----- Fragmento proporcionado
Texto y fotografías por Daniel Stilmann.
Es desde ese tiempo, salvo excepciones, que el reconocimiento previo de un área de caza no se lleva a cabo. En verdad ya no es necesario; como nunca en nuestra historia somos dueños de inmensos rebaños de los que disponemos a gusto y a los cuales hasta manipulamos genéticamente para modificar la textura de su carne, sabor o tenor graso de la misma. Pero en el mundo del deporte, los guías de caza siguen reconociendo sus cotos, como también lo hacen aquellos pequeños núcleos de humanos que aún viven a expensas de la fauna salvaje. Por los mismos motivos, y algo más, los cazadores deberíamos tomar el reconocimiento como una herramienta más y una rutina saludable.
En nuestros días solo un reducido puñado de colegas saben buscar y leer los rastros alrededor de una aguada o los dejados sobre los sembradíos antes de montar una espera, pero de allí a salir a reconocer un territorio con la intención de determinar si en el lugar hay caza, y cuales son sus movimientos, hay un largo trecho.
Salida de reconocimiento.
Sin embargo resulta imperativo recuperar ese oficio, de lo contrario limitamos mucho nuestras posibilidades de éxito en las ya muy escasas salidas venatorias que aún podemos afrontar.
Ahora más que nunca, que vivimos de veda en prohibiciones, el viejo dicho de que lo importante es estar cazando debe de ser mantenido presente, y como veremos, formas de estar cazando hay muchas, a pesar de las vedas, y sin necesariamente infringir la ley.
----------
----- Registros extraídos
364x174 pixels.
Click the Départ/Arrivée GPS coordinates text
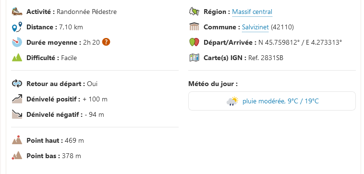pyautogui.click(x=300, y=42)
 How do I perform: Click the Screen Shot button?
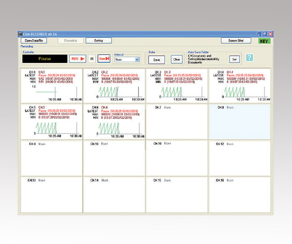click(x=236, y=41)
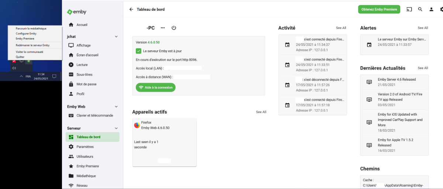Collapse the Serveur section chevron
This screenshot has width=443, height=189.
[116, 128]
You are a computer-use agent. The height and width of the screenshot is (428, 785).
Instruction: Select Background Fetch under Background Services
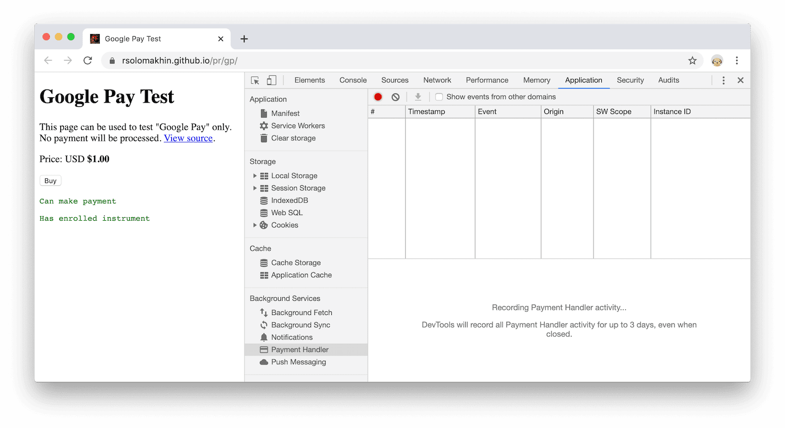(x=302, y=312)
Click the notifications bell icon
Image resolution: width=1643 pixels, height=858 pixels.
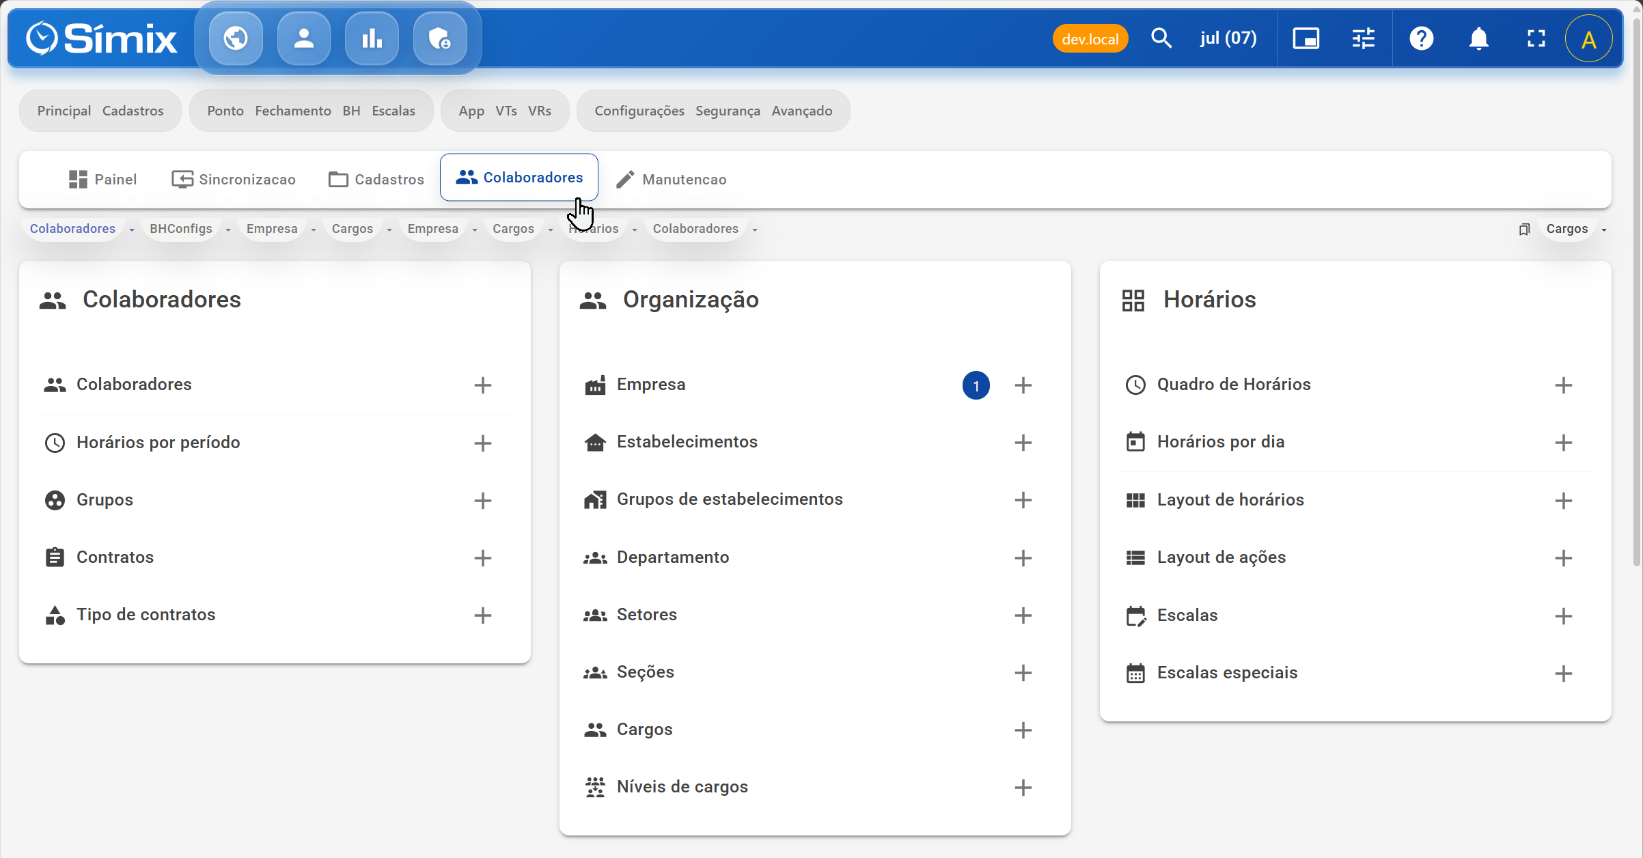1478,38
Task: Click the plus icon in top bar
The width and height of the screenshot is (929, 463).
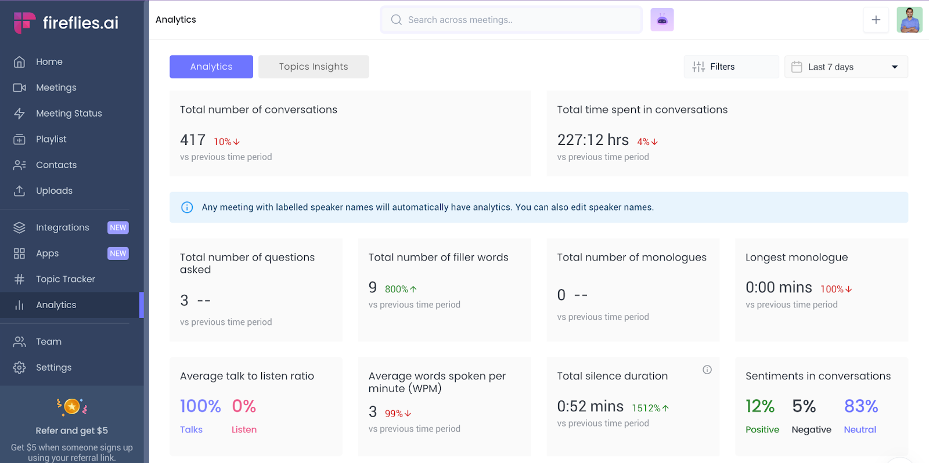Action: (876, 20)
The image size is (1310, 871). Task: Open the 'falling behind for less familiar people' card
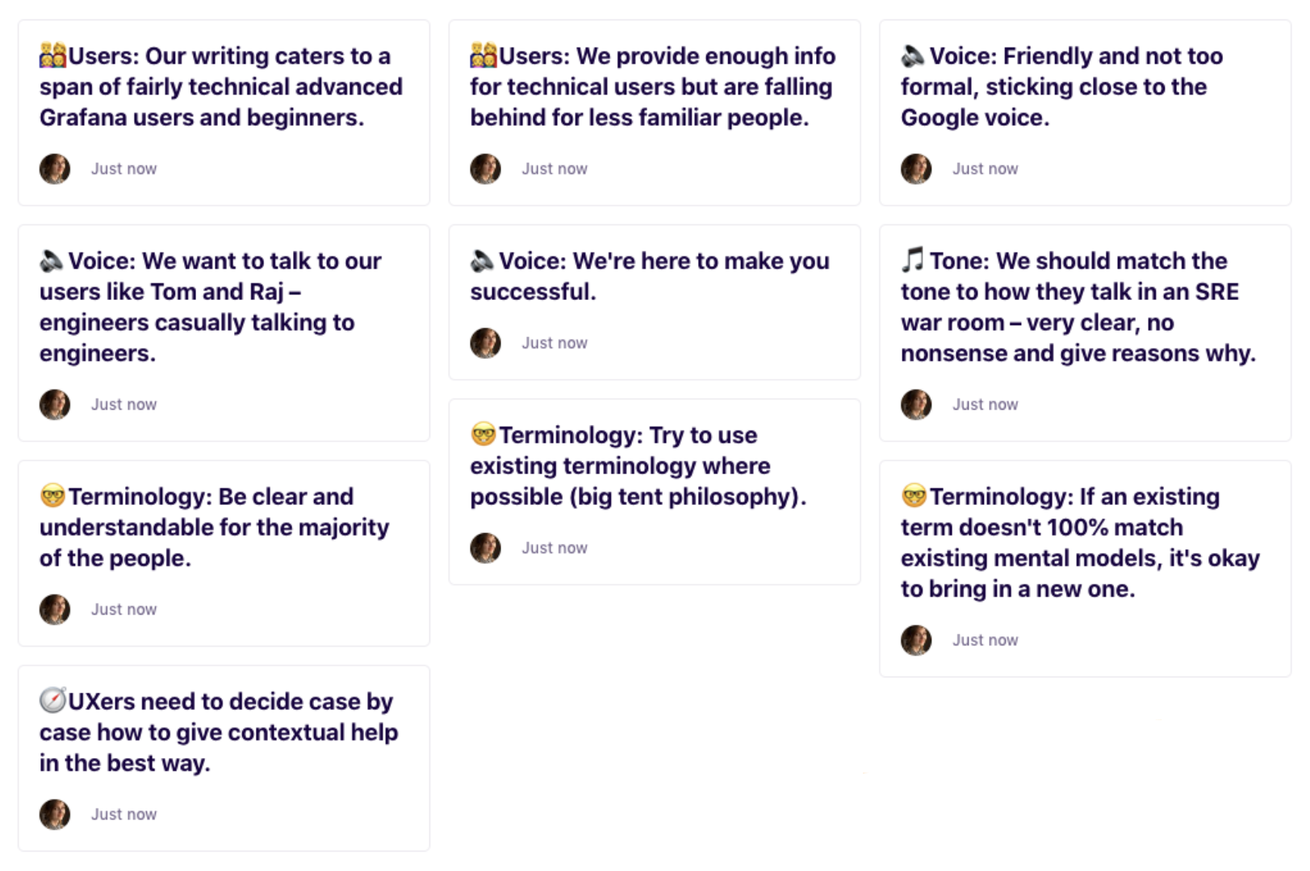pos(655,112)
----------
----- Registros extraídos
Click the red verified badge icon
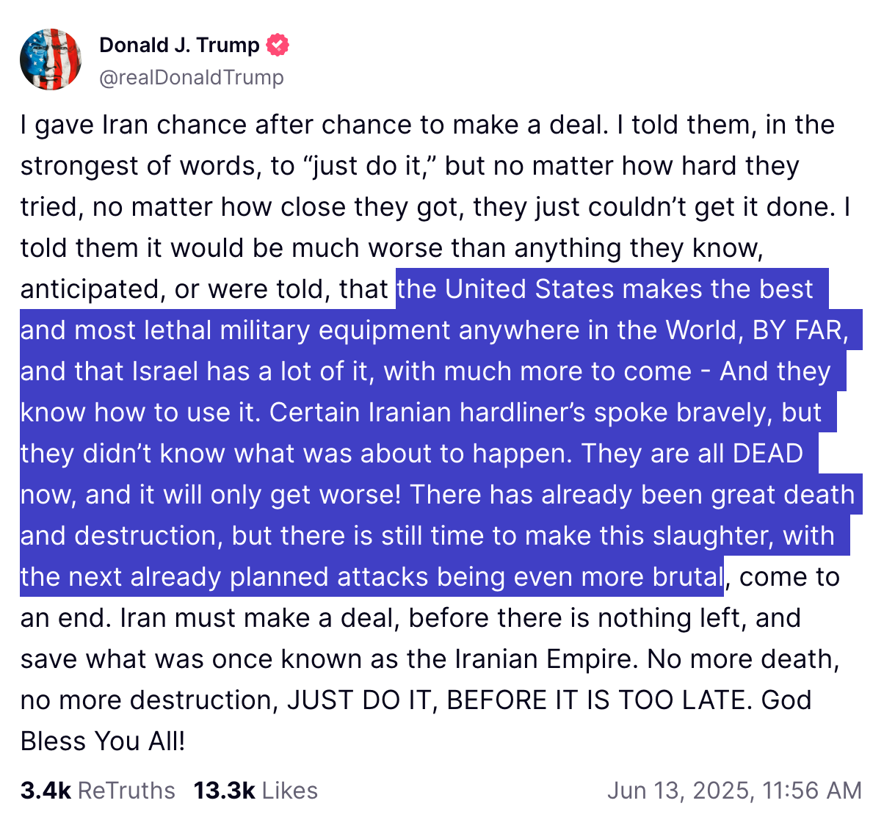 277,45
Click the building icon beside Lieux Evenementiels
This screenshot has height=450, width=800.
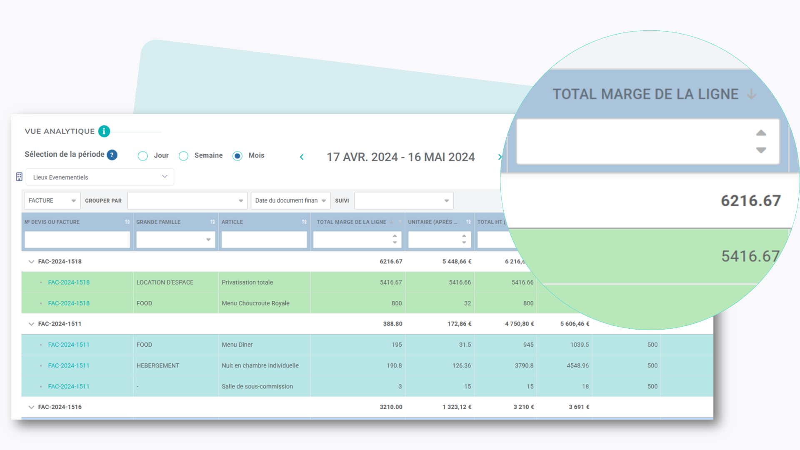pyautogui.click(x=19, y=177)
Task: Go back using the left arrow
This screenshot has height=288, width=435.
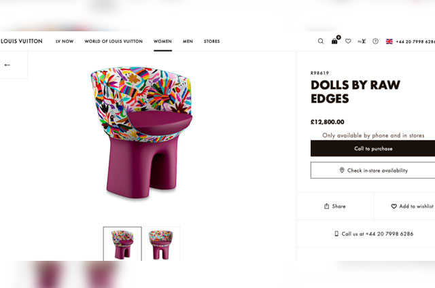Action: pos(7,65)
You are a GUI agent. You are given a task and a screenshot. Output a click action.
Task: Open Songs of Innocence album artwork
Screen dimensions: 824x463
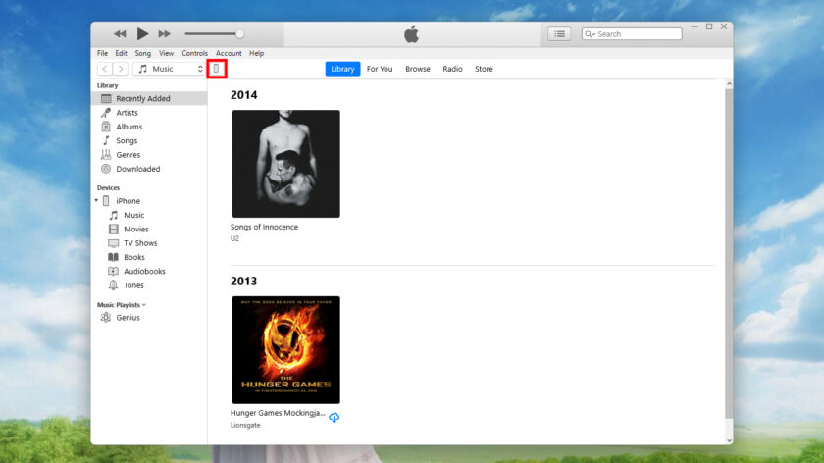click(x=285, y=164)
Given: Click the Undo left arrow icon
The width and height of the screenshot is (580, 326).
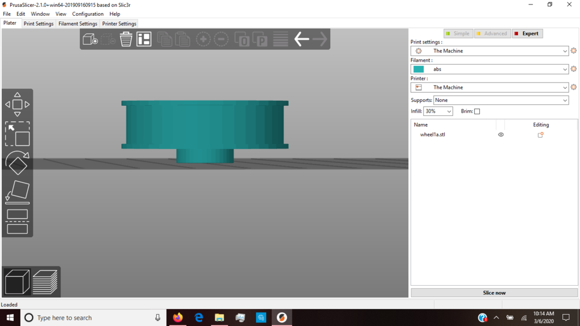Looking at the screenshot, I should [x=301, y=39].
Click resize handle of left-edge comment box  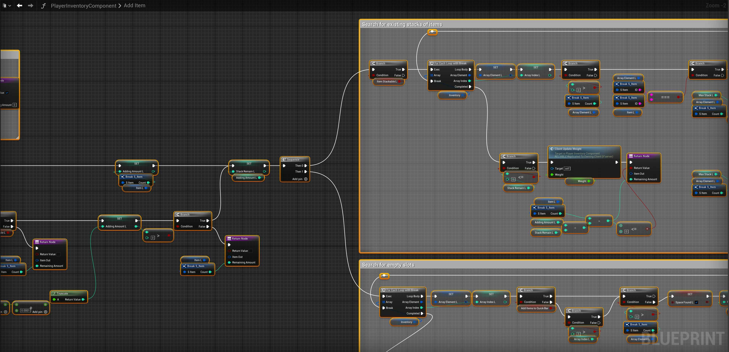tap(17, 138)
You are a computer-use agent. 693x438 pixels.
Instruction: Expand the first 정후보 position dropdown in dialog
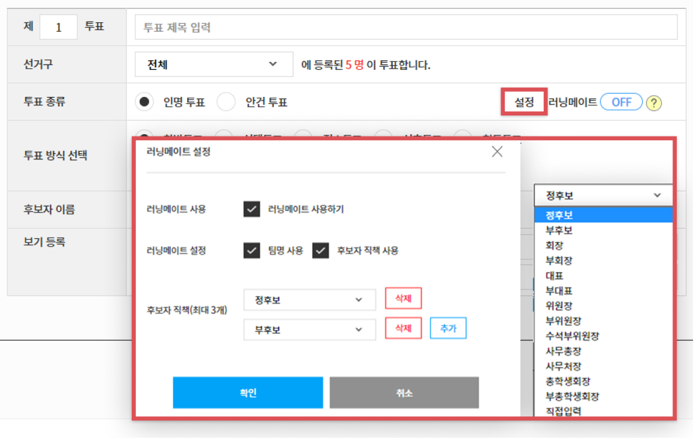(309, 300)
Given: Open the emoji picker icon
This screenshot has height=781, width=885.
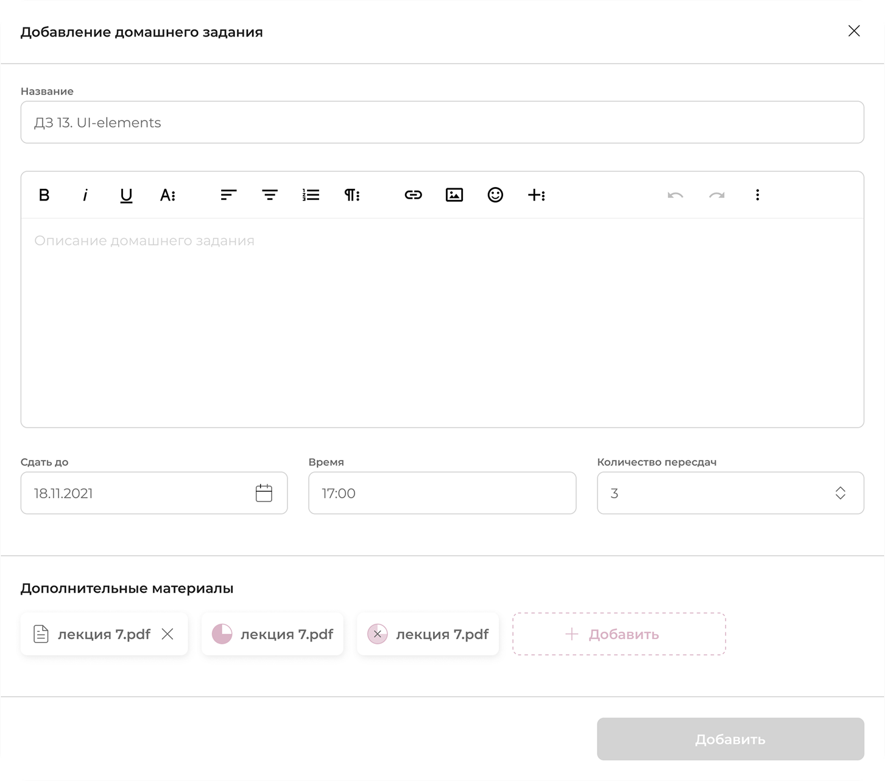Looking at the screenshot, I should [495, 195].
----------
----- Registros extraídos
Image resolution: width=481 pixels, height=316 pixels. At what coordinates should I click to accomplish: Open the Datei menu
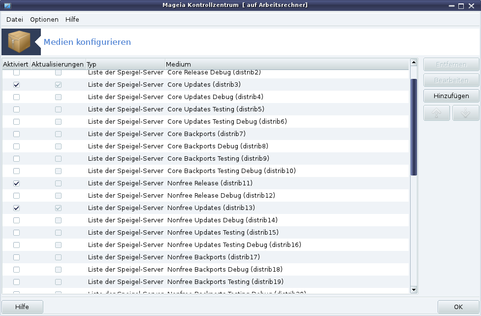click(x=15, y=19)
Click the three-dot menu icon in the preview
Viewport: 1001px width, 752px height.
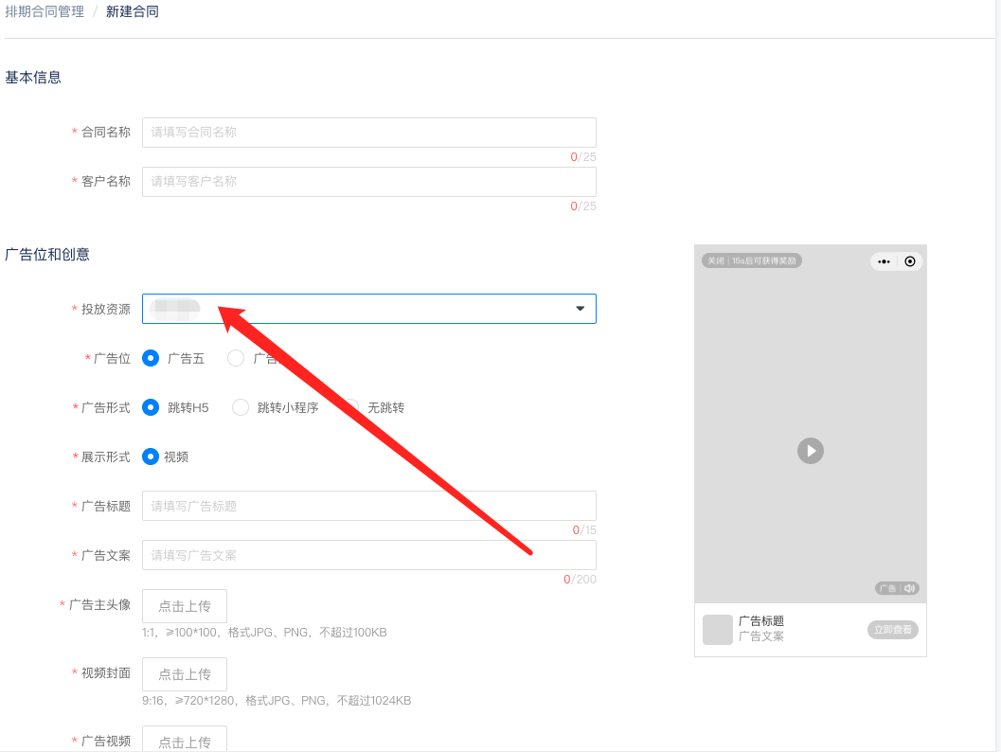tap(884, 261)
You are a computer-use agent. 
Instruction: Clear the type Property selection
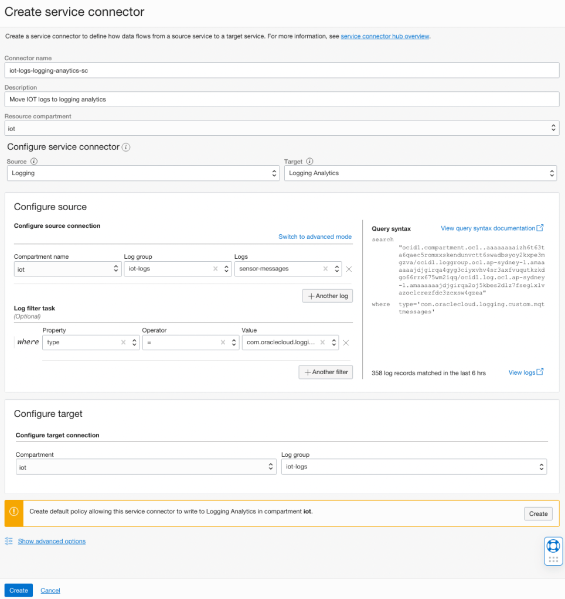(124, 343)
----------
Instrucciones de la tarea
Reproduce literalmente del fragmento sobre el reconocimiento de zonas de caza el pasaje que arranca con las palabras que contienen "Ahora más que" y acaba en "infringir la ley.".

Respuesta al ejercicio
Ahora más que nunca, que vivimos de veda en prohibiciones, el viejo dicho de que lo importante es estar cazando debe de ser mantenido presente, y como veremos, formas de estar cazando hay muchas, a pesar de las vedas, y sin necesariamente infringir la ley.